What’s red, white and blue at Christmas time? A sad candy cane.
Who hides in a bakery on Christmas? A mince spy.
How does Darth Vader enjoy his Christmas Turkey? On the dark side!
Why is it always so cold around Christmastime? Because it’s Decembrrr.
What do you call an art museum made out of ice? The Ig-Louvre.
What can you catch in the winter with your eyes closed? A cold.
What’s white and goes up? A confused snowflake.
What did the icy road say to the truck? Want to go for a spin?
During which winter month do people sleep the least? February.
How do you lift a frozen car? With a Jack Frost.
Why did the girl keep her trumpet in the snow? She wanted to play cool jazz.
Why don’t penguins fly? They’re not tall enough to be pilots!
What does the month of December have that no other month does? The letter “D.”
Christmas tree jokes
What do Christmas trees and bad knitters have in common? They keep losing their needles.
What did the beaver say to the Christmas tree? Nice gnawing you.
Why did the Christmas tree go to the barber? It needed to be trimmed.
Where do you find a Christmas tree? In between Christmas two and Christmas four!
How is a Christmas tree like a nice dog? It’s all bark and no bite.
What’s as big as a Christmas tree but is lighter than a feather? Its shadow.
Why did the Christmas tree see the dentist? It needed a root canal.
What’s another name for an artificial Christmas tree? Faux fir.
What happens to Christmas trees on Valentine’s Day? They get all sappy.
What’s the most frustrating thing about being a Christmas tree? Having so many limbs and not being able to walk.
Who guards the Christmas tree? Tinsel-diers.
Why did the Christmas tree go to the doctor? It was looking a little green.
How are Christmas trees like blockbuster movies? They both have stars.
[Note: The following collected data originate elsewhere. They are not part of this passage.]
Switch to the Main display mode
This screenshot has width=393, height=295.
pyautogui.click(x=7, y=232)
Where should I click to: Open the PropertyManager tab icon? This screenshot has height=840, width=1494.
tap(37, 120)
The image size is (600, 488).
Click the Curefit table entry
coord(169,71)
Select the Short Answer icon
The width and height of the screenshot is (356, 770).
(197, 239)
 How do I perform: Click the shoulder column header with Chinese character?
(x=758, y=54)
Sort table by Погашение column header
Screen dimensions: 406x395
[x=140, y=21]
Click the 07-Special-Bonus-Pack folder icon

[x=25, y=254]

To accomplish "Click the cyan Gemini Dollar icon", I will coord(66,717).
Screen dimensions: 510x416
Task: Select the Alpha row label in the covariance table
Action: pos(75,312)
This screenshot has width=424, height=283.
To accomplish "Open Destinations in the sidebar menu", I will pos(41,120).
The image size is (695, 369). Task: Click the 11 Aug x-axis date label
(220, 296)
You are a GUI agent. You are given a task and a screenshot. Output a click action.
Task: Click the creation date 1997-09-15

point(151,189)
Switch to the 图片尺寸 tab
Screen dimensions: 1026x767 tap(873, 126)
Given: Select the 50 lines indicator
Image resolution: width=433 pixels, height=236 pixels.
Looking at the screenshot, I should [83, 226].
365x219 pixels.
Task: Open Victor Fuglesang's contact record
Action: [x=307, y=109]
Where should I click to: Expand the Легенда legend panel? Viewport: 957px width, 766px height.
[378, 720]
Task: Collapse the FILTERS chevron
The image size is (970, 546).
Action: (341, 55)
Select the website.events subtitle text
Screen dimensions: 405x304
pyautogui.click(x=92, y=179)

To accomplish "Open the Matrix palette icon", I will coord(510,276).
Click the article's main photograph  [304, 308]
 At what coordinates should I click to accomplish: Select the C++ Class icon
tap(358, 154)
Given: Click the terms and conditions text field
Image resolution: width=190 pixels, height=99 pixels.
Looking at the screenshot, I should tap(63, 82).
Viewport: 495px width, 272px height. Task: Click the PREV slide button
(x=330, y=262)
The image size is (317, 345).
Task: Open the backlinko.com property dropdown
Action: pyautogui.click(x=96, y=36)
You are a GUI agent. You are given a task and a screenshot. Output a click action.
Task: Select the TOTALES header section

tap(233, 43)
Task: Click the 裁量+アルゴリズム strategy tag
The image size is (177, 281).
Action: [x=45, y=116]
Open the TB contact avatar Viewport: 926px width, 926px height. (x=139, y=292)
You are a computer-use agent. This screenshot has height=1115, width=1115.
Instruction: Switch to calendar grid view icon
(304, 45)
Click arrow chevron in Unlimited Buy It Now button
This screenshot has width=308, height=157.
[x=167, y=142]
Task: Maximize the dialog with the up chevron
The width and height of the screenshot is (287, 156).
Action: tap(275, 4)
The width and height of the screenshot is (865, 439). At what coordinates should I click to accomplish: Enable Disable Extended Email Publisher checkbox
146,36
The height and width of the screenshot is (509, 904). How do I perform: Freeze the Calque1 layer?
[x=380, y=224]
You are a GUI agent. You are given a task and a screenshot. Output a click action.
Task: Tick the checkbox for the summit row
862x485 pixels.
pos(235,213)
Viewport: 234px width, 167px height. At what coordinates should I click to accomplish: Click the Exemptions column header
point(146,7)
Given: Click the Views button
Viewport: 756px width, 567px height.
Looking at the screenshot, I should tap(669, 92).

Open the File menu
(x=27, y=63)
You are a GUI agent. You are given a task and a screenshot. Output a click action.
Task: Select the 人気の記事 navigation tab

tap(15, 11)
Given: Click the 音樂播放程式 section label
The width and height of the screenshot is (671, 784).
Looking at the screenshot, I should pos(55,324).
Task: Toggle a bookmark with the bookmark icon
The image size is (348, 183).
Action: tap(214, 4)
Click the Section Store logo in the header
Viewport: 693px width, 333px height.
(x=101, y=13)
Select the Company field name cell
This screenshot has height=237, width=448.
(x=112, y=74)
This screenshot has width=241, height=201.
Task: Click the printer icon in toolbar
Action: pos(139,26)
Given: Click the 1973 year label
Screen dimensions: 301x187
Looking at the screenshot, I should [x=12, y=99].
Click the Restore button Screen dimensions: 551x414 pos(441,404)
Why was the Christmas tree in charge of hosting the award show? He really knew how to present.
What rock band did the mistletoe love to listen to? Kiss.
Why was the mistletoe leaf shaped like a chicken? It grew up in a poultree.
What do you call a mistletoe who didn’t return to the military on time? Absent without leaf.
What weighs less, a pound of mistletoe or a pound of pine needles? Neither, they both weigh one pound.
Why was all of the mistletoe growing up one tree? It was the poplar tree.
What did one Christmas tree say to the other? Lighten up!
What do you get when you mix a Christmas tree with an iPad? A pineapple.
Why wouldn’t the cat climb the Christmas tree? It was afraid of the bark.
What do you get if you eat shiny Christmas tree decorations? You get tinselitis.
Christmas knock knock jokes
Knock knock. Who’s there? Anna. Anna who? Anna partridge in a pear tree!
Knock knock. Who’s there? Holly. Holly who? Holly-days are here again.
Knock knock. Who’s there? Harold. Harold who? Hark the Harold Angels Sing!
Knock knock. Who’s there? Olive. Olive who? Olive the other reindeer.
Knock knock. Who’s there? Yule. Yule who? Yule be sorry if you don’t open this door.
Knock knock. Who’s there? Cole. Cole who? Cole me when you hear Santa.
Knock knock. Who’s there? Snow. Snow who? Snow way I’m telling you.
Knock knock. Who’s there? Icy. Icy who? Icy you!
Knock knock. Who’s there? Interrupting Santa. Interrupting Santa wh- Ho ho ho!
Knock knock. Who’s there? Wooden shoe. Wooden shoe who? Wooden shoe like to know what you’re getting for Christmas!